> [Problem details] Return, without any change, the lines of the records from the first line through the line containing "Pauline Wibaux (476, 844)", with both ends included.

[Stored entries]
——
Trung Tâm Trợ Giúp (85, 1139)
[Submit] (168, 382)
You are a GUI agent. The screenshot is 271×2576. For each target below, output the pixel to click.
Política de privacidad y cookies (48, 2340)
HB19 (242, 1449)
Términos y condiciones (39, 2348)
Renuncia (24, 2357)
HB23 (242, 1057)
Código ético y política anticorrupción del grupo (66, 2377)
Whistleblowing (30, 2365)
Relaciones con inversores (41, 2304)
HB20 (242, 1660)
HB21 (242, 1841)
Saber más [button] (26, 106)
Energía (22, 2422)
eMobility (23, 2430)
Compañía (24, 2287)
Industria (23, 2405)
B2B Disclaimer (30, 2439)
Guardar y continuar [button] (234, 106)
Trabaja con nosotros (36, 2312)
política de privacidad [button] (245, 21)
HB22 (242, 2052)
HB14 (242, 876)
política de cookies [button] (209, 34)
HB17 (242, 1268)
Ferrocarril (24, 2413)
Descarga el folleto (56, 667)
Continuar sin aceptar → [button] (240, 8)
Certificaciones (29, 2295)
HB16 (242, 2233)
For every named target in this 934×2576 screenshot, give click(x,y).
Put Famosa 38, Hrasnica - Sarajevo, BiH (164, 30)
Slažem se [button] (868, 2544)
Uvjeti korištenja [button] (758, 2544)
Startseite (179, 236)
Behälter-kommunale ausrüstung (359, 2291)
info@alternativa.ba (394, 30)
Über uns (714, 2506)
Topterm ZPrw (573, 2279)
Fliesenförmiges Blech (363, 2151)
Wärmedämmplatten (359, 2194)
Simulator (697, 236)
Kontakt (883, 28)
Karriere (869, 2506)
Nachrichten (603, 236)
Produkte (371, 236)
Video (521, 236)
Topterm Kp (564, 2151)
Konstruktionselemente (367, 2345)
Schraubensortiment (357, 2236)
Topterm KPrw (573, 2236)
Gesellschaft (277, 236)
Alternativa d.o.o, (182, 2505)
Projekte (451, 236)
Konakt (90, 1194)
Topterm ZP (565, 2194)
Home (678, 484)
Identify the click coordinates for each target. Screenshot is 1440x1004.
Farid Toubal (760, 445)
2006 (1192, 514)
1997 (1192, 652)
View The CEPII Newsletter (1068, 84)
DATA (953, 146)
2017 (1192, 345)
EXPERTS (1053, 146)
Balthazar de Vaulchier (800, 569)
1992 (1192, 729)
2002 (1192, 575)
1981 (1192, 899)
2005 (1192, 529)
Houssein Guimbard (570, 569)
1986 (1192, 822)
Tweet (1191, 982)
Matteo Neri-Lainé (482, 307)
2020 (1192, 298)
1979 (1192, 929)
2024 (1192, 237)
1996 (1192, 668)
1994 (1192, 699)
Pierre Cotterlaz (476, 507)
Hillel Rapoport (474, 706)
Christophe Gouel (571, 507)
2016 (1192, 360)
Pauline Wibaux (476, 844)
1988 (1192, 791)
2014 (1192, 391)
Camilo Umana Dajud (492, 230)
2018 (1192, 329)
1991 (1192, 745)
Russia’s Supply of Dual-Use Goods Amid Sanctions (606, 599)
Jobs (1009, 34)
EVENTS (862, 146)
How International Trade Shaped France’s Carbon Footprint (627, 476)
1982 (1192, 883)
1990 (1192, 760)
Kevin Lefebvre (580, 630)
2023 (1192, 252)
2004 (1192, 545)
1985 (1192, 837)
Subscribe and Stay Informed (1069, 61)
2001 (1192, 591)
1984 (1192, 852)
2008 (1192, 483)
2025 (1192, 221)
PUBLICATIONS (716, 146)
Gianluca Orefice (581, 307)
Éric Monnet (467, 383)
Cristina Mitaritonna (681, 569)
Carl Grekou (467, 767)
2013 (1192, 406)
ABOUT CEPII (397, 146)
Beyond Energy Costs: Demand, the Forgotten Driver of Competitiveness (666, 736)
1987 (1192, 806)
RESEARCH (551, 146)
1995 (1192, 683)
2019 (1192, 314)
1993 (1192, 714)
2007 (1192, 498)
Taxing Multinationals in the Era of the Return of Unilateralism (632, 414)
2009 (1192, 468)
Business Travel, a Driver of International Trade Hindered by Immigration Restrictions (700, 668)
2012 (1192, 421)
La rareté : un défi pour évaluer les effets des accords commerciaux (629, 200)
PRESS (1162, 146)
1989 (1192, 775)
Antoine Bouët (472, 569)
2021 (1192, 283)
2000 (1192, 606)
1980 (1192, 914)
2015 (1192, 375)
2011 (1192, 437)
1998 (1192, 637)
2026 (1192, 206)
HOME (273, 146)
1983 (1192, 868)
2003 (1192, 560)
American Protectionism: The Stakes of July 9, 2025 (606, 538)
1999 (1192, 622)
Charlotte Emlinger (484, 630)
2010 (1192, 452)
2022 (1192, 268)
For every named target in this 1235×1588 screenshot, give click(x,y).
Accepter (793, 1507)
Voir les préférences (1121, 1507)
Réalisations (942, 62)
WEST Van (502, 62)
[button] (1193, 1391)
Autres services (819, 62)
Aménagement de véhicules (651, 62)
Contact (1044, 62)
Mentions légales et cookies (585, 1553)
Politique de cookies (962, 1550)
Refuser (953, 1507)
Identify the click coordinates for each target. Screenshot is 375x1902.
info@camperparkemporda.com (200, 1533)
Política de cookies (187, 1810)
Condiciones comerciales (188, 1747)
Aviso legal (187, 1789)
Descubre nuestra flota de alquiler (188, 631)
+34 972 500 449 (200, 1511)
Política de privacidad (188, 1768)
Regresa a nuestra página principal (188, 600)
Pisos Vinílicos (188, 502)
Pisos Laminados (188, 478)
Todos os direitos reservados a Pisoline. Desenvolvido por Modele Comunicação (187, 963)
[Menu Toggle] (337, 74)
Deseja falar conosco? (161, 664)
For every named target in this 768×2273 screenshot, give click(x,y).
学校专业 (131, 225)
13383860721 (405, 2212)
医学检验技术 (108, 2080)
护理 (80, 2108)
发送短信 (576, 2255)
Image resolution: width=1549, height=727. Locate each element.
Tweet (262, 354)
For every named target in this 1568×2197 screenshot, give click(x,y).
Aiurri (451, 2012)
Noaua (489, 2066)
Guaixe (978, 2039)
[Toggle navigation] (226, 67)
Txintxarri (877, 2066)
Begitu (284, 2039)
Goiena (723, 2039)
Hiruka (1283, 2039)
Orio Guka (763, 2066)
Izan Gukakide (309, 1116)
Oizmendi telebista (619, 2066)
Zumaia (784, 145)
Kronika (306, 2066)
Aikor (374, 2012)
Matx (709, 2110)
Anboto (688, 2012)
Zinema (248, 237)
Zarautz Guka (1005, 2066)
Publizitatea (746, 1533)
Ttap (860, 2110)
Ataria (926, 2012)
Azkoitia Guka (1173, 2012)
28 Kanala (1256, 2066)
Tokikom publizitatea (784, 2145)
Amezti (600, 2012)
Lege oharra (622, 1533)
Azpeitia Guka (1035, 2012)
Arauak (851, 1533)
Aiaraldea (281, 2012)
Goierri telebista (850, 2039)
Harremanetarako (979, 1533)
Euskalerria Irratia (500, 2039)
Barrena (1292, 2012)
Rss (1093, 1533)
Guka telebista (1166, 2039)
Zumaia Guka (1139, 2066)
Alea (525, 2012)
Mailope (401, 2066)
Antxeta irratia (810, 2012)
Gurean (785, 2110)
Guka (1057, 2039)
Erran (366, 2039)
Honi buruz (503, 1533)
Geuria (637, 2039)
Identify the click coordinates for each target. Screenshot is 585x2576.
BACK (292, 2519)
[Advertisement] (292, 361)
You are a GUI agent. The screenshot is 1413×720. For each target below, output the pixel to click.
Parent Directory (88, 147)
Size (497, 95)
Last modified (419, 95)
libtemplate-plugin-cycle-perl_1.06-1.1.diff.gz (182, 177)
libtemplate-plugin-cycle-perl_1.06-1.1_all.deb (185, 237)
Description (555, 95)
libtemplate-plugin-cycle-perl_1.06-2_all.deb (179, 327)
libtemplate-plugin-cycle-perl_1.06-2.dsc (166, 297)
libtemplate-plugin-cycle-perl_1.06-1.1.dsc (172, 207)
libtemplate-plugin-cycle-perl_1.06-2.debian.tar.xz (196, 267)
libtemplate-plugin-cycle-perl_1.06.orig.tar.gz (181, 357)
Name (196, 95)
——
> [Solution for this task]
Trung Tâm Trợ Giúp (85, 1139)
[Submit] (168, 382)
You are a GUI agent. The screenshot is 271×2576. For each target below, output the pixel to click.
Política de privacidad y cookies (48, 2340)
HB19 (242, 1449)
Términos y condiciones (39, 2348)
Renuncia (24, 2357)
HB23 (242, 1057)
Código ético y política anticorrupción del grupo (66, 2377)
Whistleblowing (30, 2365)
Relaciones con inversores (41, 2304)
HB20 (242, 1660)
HB21 (242, 1841)
Saber más [button] (26, 106)
Energía (22, 2422)
eMobility (23, 2430)
Compañía (24, 2287)
Industria (23, 2405)
B2B Disclaimer (30, 2439)
Guardar y continuar [button] (234, 106)
Trabaja con nosotros (36, 2312)
política de privacidad [button] (245, 21)
HB22 (242, 2052)
HB14 (242, 876)
política de cookies [button] (209, 34)
HB17 (242, 1268)
Ferrocarril (24, 2413)
Descarga el folleto (56, 667)
Continuar sin aceptar → [button] (240, 8)
Certificaciones (29, 2295)
HB16 (242, 2233)
For every named target in this 934×2576 screenshot, give click(x,y).
Put Famosa 38, Hrasnica - Sarajevo, BiH (164, 30)
Slažem se [button] (868, 2544)
Uvjeti korištenja [button] (758, 2544)
Startseite (179, 236)
Behälter-kommunale ausrüstung (359, 2291)
info@alternativa.ba (394, 30)
Über uns (714, 2506)
Topterm ZPrw (573, 2279)
Fliesenförmiges Blech (363, 2151)
Wärmedämmplatten (359, 2194)
Simulator (697, 236)
Kontakt (883, 28)
Karriere (869, 2506)
Nachrichten (603, 236)
Produkte (371, 236)
Video (521, 236)
Topterm Kp (564, 2151)
Konstruktionselemente (367, 2345)
Schraubensortiment (357, 2236)
Topterm KPrw (573, 2236)
Gesellschaft (277, 236)
Alternativa d.o.o, (182, 2505)
Projekte (451, 236)
Konakt (90, 1194)
Topterm ZP (565, 2194)
Home (678, 484)
Identify the click coordinates for each target. Screenshot is 1440x1004.
Farid Toubal (760, 445)
2006 (1192, 514)
1997 (1192, 652)
View The CEPII Newsletter (1068, 84)
DATA (953, 146)
2017 (1192, 345)
EXPERTS (1053, 146)
Balthazar de Vaulchier (800, 569)
1992 (1192, 729)
2002 (1192, 575)
1981 (1192, 899)
2005 (1192, 529)
Houssein Guimbard (570, 569)
1986 (1192, 822)
Tweet (1191, 982)
Matteo Neri-Lainé (482, 307)
2020 (1192, 298)
1979 (1192, 929)
2024 (1192, 237)
1996 (1192, 668)
1994 (1192, 699)
Pierre Cotterlaz (476, 507)
Hillel Rapoport (474, 706)
Christophe Gouel (571, 507)
2016 (1192, 360)
Pauline Wibaux (476, 844)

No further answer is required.